Pazuello afirmou que a medida provisória (MP) que instituiu o plano de imunização
contra a covid-19 determina que a vacinação seja coordenada pelo Ministério da
Saúde e que o plano do governo federal já teria sido lançado.
“O
Ministério da Saúde vem trabalhando junto com o Butantan no desenvolvimento da
vacina desde o início. Você sabia que tudo o que foi comprado pelo Butantan foi
com recursos do SUS? Não foi com um centavo de São Paulo.” O governo de São
Paulo começou a negociar a compra da vacina desenvolvida pela chinesa Sinovac
em abril do ano passado, pouco depois da confirmação da pandemia pela
Organização Mundial de Saúde (OMS). Apenas em outubro o Ministério da Saúde
decidiu negociar com São Paulo a compra da vacina a ser importada da China.
Ocorre que, no dia seguinte ao acerto de um memorando de entendimento com o
governo paulista, Pazuello foi desautorizado publicamente por Bolsonaro, e
ainda declarou, encerrando assunto: “Um [Bolsonaro] manda, outro obedece”.
O
ministro da Saúde disse que o governo federal pode acionar judicialmente o
Butantan, caso todas as vacinas, inclusive a cota de São Paulo, não sejam
repassadas ao ministério. O secretário especial de São Paulo em Brasília,
Antonio Imbassahy, disse ter recebido ontem, no início da reunião da Anvisa,
telefonema de Arnaldo Medeiros, secretário de Vigilância da Saúde.
“Acertamos
que, se fosse possível, as vacinas de São Paulo ficariam aqui.
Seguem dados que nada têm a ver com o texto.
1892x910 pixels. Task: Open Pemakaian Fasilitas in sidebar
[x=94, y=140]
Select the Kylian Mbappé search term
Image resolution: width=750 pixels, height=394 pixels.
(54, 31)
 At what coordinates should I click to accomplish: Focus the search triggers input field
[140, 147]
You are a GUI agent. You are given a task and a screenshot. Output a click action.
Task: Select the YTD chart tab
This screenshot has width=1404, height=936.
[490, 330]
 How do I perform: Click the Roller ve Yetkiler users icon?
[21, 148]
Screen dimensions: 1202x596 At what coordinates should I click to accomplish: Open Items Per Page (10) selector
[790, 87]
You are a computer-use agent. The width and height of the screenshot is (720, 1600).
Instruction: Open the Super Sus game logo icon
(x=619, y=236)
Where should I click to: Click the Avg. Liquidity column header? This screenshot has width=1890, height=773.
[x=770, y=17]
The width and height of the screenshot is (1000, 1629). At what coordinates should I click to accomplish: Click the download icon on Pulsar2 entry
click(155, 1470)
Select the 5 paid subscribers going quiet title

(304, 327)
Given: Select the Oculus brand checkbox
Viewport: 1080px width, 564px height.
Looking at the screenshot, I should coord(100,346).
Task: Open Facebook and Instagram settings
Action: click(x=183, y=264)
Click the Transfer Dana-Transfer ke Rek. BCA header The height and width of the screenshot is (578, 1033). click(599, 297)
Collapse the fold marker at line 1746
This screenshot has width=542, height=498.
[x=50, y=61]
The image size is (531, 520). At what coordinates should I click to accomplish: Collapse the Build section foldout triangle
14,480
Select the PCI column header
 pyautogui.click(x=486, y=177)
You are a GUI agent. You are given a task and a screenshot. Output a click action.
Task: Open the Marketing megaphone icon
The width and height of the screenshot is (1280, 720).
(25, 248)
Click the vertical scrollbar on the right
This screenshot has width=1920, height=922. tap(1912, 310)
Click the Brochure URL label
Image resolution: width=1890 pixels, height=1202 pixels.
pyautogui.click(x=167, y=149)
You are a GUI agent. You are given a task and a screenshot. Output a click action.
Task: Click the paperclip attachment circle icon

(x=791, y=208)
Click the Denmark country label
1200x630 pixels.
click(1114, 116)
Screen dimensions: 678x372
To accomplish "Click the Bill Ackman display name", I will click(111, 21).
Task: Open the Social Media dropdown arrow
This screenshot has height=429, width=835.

Não tinha
sentido fazer retrabalho”, disse Imbassahy.
Segundo
ele, logo após Anvisa liberar as vacinas, as doses foram colocadas à disposição
do governo federal. “O quantitativo para São Paulo é o do Plano Nacional de
Imunizações”, afirmou ele na coletiva de imprensa após o início da vacinação.
Em seguida, o governador de São Paulo, João Doria, disse não ser necessário levar vacinas que serão destinadas a São Paulo para o Ministério da Saúde. “Era só o que faltava, criar burocracia para os brasileiros de São Paulo”, criticou.